"Zelfs met een blik op terughoudende groeivoorspellingen, zou de economie van China in het komende decennium wel eens groter kunnen worden dan de som van alle G7-economieën bij elkaar opgeteld", schrijft Peter Drysdale, redacteur van het populaire East Asia Forum.
Niet iedereen is zo optimistisch als Drysdale, maar de gemiddelde mening is dat China momenteel door een overgangsperiode gaat en daarna een nieuwe fase van groei in zal gegaan, die wordt voortgestuwd door consumentenbestedingen.
Zijn de economische problemen van China slechts tijdelijk, een jaar of twee maximaal, zoals de meerderheid suggereert?
Wellicht, maar er zijn ook redenen om aan te nemen dat het land een langere periode van economische ontberingen tegemoet gaat, zij het in de vorm van een recessie en stagnatie die twee decennia kan duren, of - en meer waarschijnlijk - een harde crash van het type 'jaren 1930', gevolgd door jaren van stevige krimp.
De Chinese economie is op dit moment in veel slechtere vorm dan de meeste economen en analisten denken. Ondanks de beweringen van het Nationale Bureau voor Statistiek in Beijing dat de Chinese economie in het derde kwartaal met 6,9% groeide, of zelfs met 7,0% in de eerste twee kwartalen van dit jaar, kan de werkelijke groei nooit zo groot zijn geweest.
Het ligt veel meer in de lijn der waarschijnlijkheid dat de Chinese economie met zo'n 4% groeide, zoals Citigroup hoofdeconoom Willem Buiter onlangs suggereerde, en misschien zelfs maar 2,2%, zoals er in Beijing heimelijk gefluisterd werd. En misschien is de groei zelfs nog wel kleiner.

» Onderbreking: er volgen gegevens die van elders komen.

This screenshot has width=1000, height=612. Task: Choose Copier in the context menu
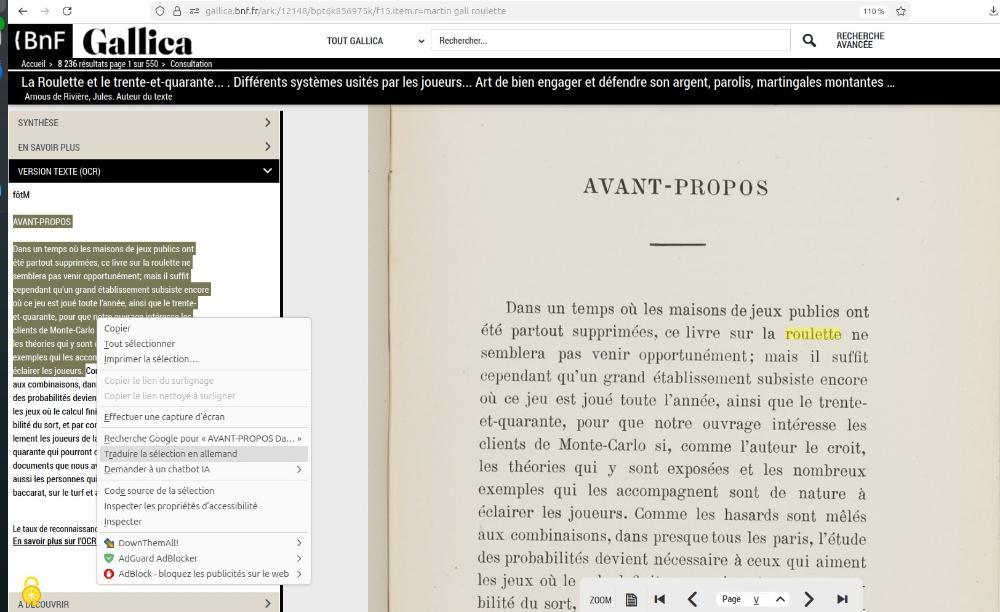117,328
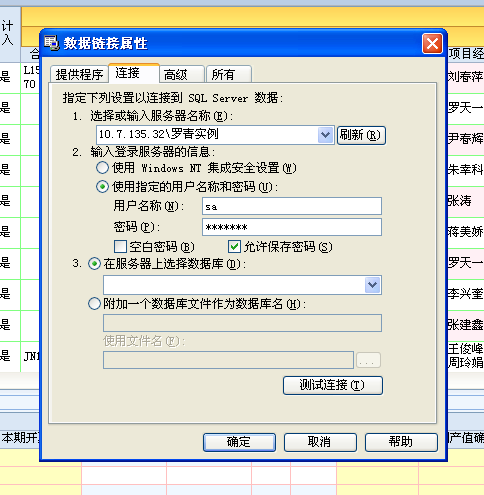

Er zijn immers aanwijzingen dat de Chinese economische groei in werkelijkheid dichtbij de nul ligt. Neem de meest betrouwbare indicator van Chinese economische activiteit, het elektriciteitsverbruik. De eerste negen maanden van dit jaar naar de consumptie van elektriciteit slechts met 0,8% toe, volgens cijfers van China's Nationale Energie Administratie.
Verdedigers van de NBS-cijfers over het Chinese BBP bepleiten dat de Chinese economie is verschoven van energie-intensieve industrie naar dienstverlening, waardoor elektriciteit niet langer leidend is in het aangeven van economische trends. Dat klinkt echter als een smoesje.
In het verleden werd kritiek op de elektriciteitscijfers altijd aangedikt, en premier Li Keqiang, China's economische tsaar, zei in 2007 dat de officiële groeicijfers "man-made" waren - onbetrouwbaar - en dat hij altijd naar het elektriciteitsverbruik keek als hij wilde weten wat er echt aan de hand was.
Maar zelfs als elektriciteit niet langer als leidende indicator kan worden gezien, zijn er nog andere statistieken die de verslechtering van de economie laten zien. Import, bijvoorbeeld, een teken van zowel industrie als consumptie, daalde met 15,7% (gerekend in dollars) in de eerste tien maanden van dit jaar. In oktober, met een erger dan verwachte daling van 18,8%, was de twaalfde maand op rij waarin de import daalde - een evenaring van het record uit 2009.
Een ander verontrustend signaal is het prijsniveau. In Q3 was de nominale BBP-groei van 6,2% lager dan de officieel gerapporteerde groei van 6,9%, hetgeen deflatie zou betekenen.
Deflatie is nooit een goed teken, en het lijkt er op dat China vast zit in de val van de dalende prijzen. Dat betekent dat een "1930-aanpassing", ofwel een crash in gewoon taalgebruik, in toenemende mate een mogelijkheid is - en zelfs waarschijnlijk wordt.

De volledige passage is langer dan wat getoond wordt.